Walker v The State of Western Australia [2020] WASCA 85

In brief:
The appellant was convicted of murder at trial. The appellant appealed on the basis that the trial judge erred in his application of the res gestae rule by excluding statements made by the appellant in an emergency services phone call which took place some minutes following the occurrence. The appellant argued that the excluded statements supported his claim of self-defence. The Court of Appeal found that the trial judge did not err and therefore dismissed the appeal.

In a joint judgment, Buss P and Mazza JA set out seven reasons why the statements were not admissible as part of the res gestae. Of particular interest is that the statements were not uttered with approximate contemporaneity to the relevant occurrence – their honours noting the passage of time and movement of space between the occurrence and the statements ([98]-[99]). Their honours also reasoned that the possibility of concoction or distortion could not be disregarded because the appellant had a motive to concoct or distort and ‘a real opportunity, despite his intoxication and agitation, to collect his thoughts and reflect on what he had said and done before he made the relevant statements’ ([102]).

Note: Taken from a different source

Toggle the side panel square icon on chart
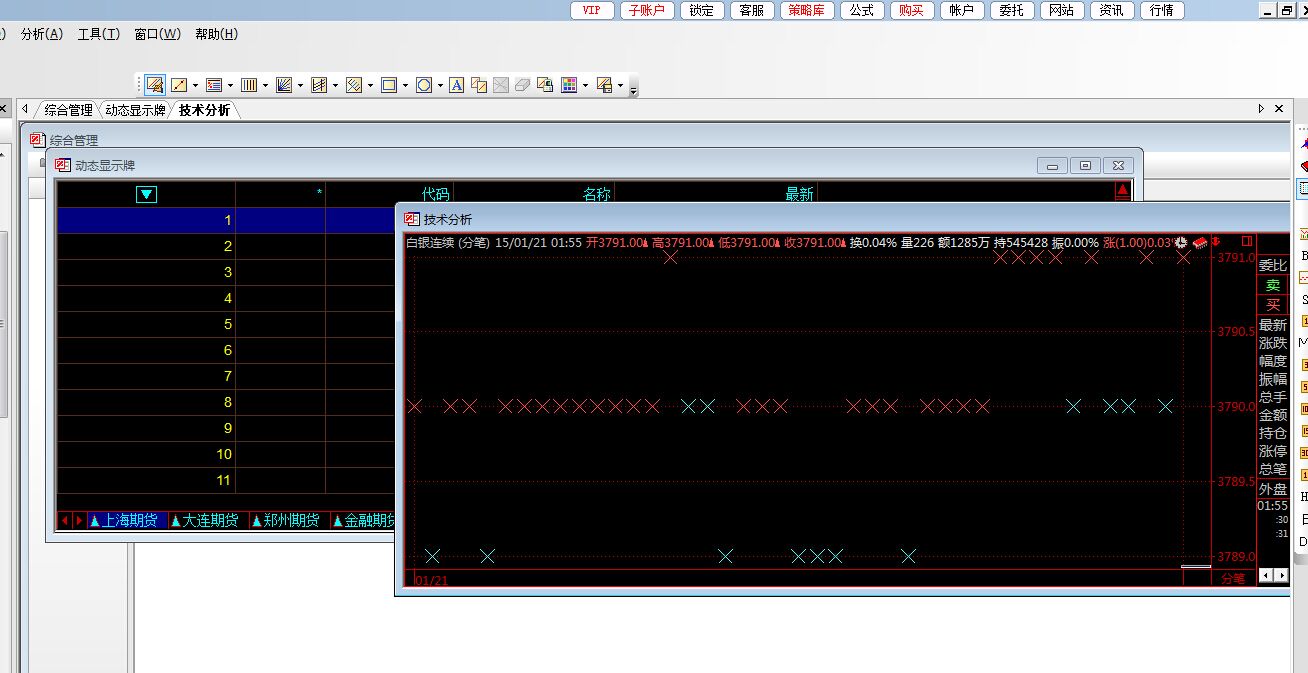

Similarly, Mitchell JA noted that the context indicated a ‘real prospect that the appellant concocted or distorted his account of the altercation with the deceased to his own advantage’ ([121]. His honour also found it relevant that the statements were not made spontaneously, but in response to a question asked by the emergency line operator ([117]).

The outcome of this case is unsurprising and a relatively straightforward application of the principles from R v Andrews [1987] AC 281, Adelaide Chemical and Fertilizer Co Ltd v Carlyle (1940) 64 CLR 514, and other leading authorities on res gestae. Nonetheless, this case is an interesting application of those principles to a case where the utterance was made not by the victim, but by the person standing trial.

The judgment:
The judgment was delivered on 28 May 2020. You can access it here. See especially paragraphs [93]-[105] (Buss P and Mazza JA); [106]-[121] (Mitchell JA).